*** Page extract

The following is a summary of the “Limb apraxia in individuals with multiple sclerosis: Is there a role of semi-immersive virtual reality in treating the Cinderella of neuropsychology?,” published in the January 2023 issue of Multiple Sclerosis and Related Disorders by Maggio, et al.
Patients’ quality of life, especially those with multiple sclerosis, can be significantly impacted by limb apraxia, an acquired cognitive-motor condition characterized by spatial and temporal disarray of limb motions (MS). Despite the promising role virtual reality (VR) can play in improving cognitive and motor functions, very few studies have focused on VR’s application in rehabilitating upper limb apraxia. This research aims to determine whether virtual reality (VR) training might alleviate ideomotor apraxia in the upper limbs of MS patients.
A total of 106 patients with secondary progressive multiple sclerosis who visited our Robotic and Behavioral Neurorehabilitation Service between March 2019 and February 2020 were enrolled in this study and randomly assigned to one of two groups: the control group (CG: 53 patients) underwent conventional therapy, and the experimental group (EG: 53 patients) underwent training using semi-immersive virtual reality. Mental exercises were performed on all patients thrice weekly for 8 weeks. Participants underwent a dedicated neuropsychological evaluation at both the beginning (T0) and end (T1) of the rehabilitation program (T1).
Significant gains were made in global cognitive functions following the VR training, particularly in constructive and ideomotor apraxia. However, the CG was only able to improve ideomotor apraxia significantly. Not only that but by the end of the training, we found that people’s moods had lifted exclusively in the EG. The current research shows that apraxia, a cognitive issue frequently overlooked in MS patients, can be effectively treated using VR therapy. There has to be more research with longer follow-up periods to verify the effectiveness of this intriguing technique.

******

**Required work**
**1)** Translate this sentence from the multiple sclerosis study summary into Spanish: "Mental exercises were performed on all patients thrice weekly for 8 weeks."
**2)** Retype the portion of the multiple sclerosis study summary between "Significant gains were" and "this intriguing technique.", inclusive.

*** Data

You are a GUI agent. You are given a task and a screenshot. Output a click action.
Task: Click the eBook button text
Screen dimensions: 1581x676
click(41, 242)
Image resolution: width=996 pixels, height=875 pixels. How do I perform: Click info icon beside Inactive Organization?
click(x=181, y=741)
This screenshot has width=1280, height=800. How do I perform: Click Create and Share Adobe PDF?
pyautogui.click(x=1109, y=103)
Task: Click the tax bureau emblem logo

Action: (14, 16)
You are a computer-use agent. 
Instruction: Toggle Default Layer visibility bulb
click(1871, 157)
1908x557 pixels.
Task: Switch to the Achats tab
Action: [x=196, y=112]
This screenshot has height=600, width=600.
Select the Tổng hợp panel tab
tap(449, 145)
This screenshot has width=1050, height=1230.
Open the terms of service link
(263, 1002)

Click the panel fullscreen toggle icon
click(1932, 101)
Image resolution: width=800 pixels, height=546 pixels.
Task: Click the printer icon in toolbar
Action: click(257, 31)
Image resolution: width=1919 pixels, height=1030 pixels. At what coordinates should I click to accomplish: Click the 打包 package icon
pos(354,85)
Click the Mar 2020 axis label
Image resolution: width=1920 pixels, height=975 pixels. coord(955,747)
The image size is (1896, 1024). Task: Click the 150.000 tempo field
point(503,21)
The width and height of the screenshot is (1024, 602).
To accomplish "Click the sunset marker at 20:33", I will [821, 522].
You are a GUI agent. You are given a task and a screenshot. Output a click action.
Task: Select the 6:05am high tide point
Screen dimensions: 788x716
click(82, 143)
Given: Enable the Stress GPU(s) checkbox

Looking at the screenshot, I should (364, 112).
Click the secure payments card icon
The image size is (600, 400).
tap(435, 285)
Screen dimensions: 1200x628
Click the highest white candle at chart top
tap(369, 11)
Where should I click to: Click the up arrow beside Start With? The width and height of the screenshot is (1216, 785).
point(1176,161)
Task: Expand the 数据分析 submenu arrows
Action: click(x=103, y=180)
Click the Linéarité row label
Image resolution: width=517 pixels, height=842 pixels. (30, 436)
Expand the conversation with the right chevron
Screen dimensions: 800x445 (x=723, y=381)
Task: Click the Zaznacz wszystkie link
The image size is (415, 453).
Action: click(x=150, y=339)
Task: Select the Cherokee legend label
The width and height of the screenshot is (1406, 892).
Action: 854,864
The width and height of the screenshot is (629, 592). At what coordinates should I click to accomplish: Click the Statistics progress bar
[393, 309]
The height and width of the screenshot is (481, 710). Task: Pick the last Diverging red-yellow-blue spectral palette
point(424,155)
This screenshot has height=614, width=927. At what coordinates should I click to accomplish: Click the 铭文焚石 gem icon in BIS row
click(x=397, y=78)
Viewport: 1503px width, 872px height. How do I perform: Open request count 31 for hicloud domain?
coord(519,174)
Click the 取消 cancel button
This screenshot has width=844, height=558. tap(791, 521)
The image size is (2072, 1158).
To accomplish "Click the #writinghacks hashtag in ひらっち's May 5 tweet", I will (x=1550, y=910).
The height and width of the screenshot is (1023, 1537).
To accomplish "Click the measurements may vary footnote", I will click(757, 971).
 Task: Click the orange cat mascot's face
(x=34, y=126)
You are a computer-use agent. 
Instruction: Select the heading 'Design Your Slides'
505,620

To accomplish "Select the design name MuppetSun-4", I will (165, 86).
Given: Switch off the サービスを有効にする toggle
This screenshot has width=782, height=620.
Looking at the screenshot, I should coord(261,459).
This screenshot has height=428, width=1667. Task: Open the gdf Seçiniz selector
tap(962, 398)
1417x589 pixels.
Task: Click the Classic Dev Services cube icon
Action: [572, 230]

******

**Answers for each item**
**1)** Se realizaron ejercicios mentales con todos los pacientes tres veces por semana durante 8 semanas.

**2)**
Significant gains were made in global cognitive functions following the VR training, particularly in constructive and ideomotor apraxia. However, the CG was only able to improve ideomotor apraxia significantly. Not only that but by the end of the training, we found that people’s moods had lifted exclusively in the EG. The current research shows that apraxia, a cognitive issue frequently overlooked in MS patients, can be effectively treated using VR therapy. There has to be more research with longer follow-up periods to verify the effectiveness of this intriguing technique.